My raised beds are made with concrete blocks, which gives me extra planting holes around the edges.

Over time, I have learnt two* lessons with these planting holes – firstly, that they’re not good for perennials because the compost volume decreases and it isn’t easy to fill it up, and so they sink. Secondly, they’re not good for anything which you can’t reach past (either because it’s too tall or because it attracts so many bees you fear being stung).

Welsh onions (Allium fistulosum) are wrong on all counts, so this morning I attempted to dig some of them up and relocate them. It was not easy – grabbing hold of the tops and pulling leaves you with a handful of oniony slime. Persevering leaves you with a handful of stalks. Digging the bulbs themselves up from the narrow holes was … time consuming.

Welsh Onions

I managed to salvage some to eat as spring onions, and others to plant out in a pot (although they were very manhandled so they may decide they don’t want to – there are other plants still in the raised beds if not).

Replanted welsh onions

This gave me four empty holes into which I added more compost and replanted 4 chard (bright lights) plants which had overwintered in a window box.

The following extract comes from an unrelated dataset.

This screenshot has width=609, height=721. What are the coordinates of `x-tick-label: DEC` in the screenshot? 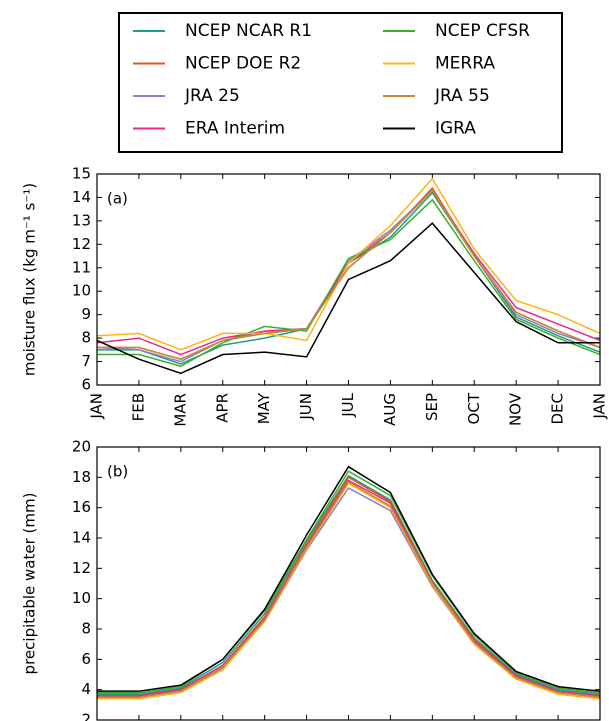 It's located at (558, 409).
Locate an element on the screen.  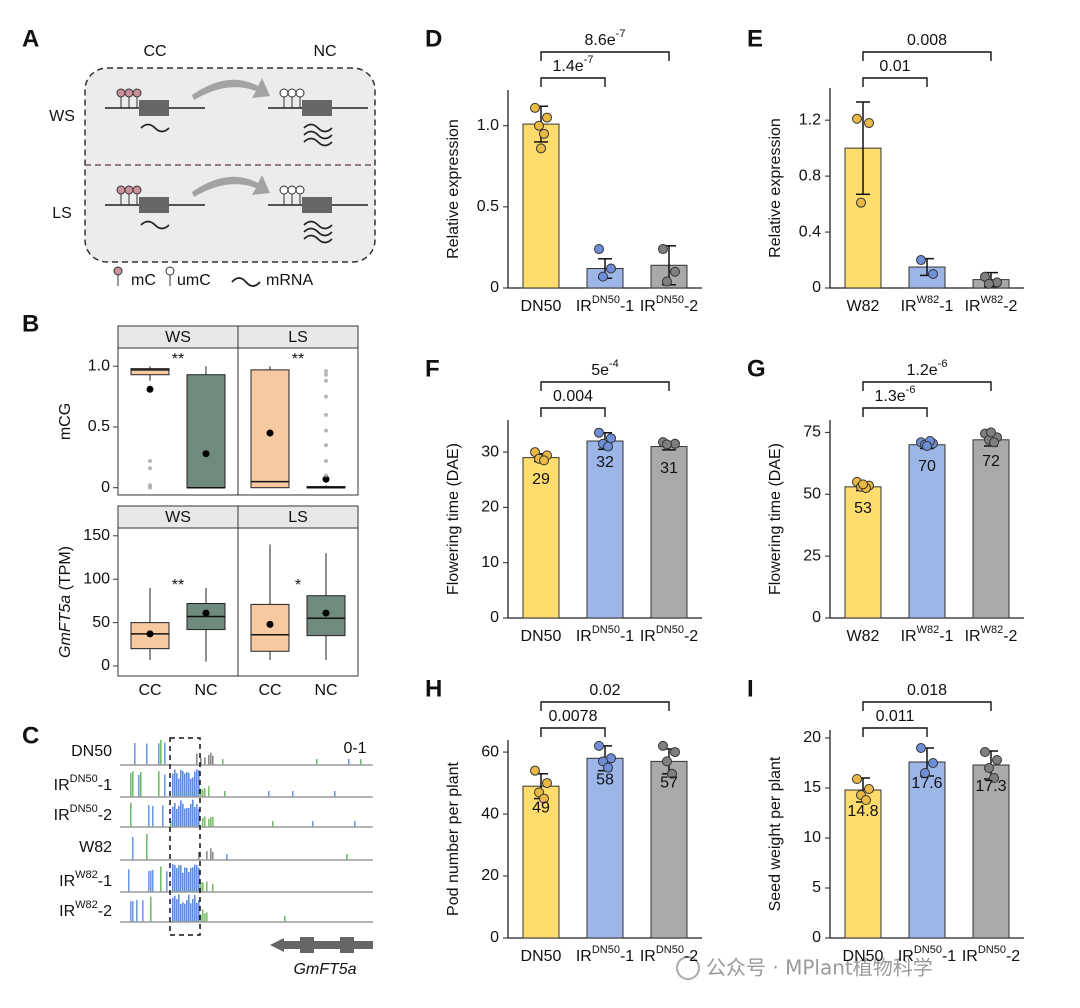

Chard is not supposed to resent transplanting, but it has to be said that the best plants I ever had were direct sown into these planting holes and the roots when I pulled them out were huge. Chard plants are tall, and I’ve planted 4 together so I may have caused myself a problem reaching past them, but if they get in the way I can chop them down and feed the leaves to the chickens, which is the point anyway.

Bright lights chard

There was one plant left over, so I gave it to the chickens, wedging the roots in the door to the run so they had something to peck against and didn’t simply trample on it.

Bright lights chard is the one which grows in several colours (red, pink, yellow and white) and is often recommended for growing in flower borders. I read a comment somewhere that the yellow plants are never as vigorous, and from my experience that’s true. If you want good colour then you may be better simply going for ruby chard. That being said, it’s great to watch the seedlings growing as they come into their colours very early. And when I was digging them up this morning I noticed that the colour extends right down into the roots. Isn’t nature fun? :o)

*Actually it’s three lessons – I’ve already discussed the problem with things which are way too vigorous.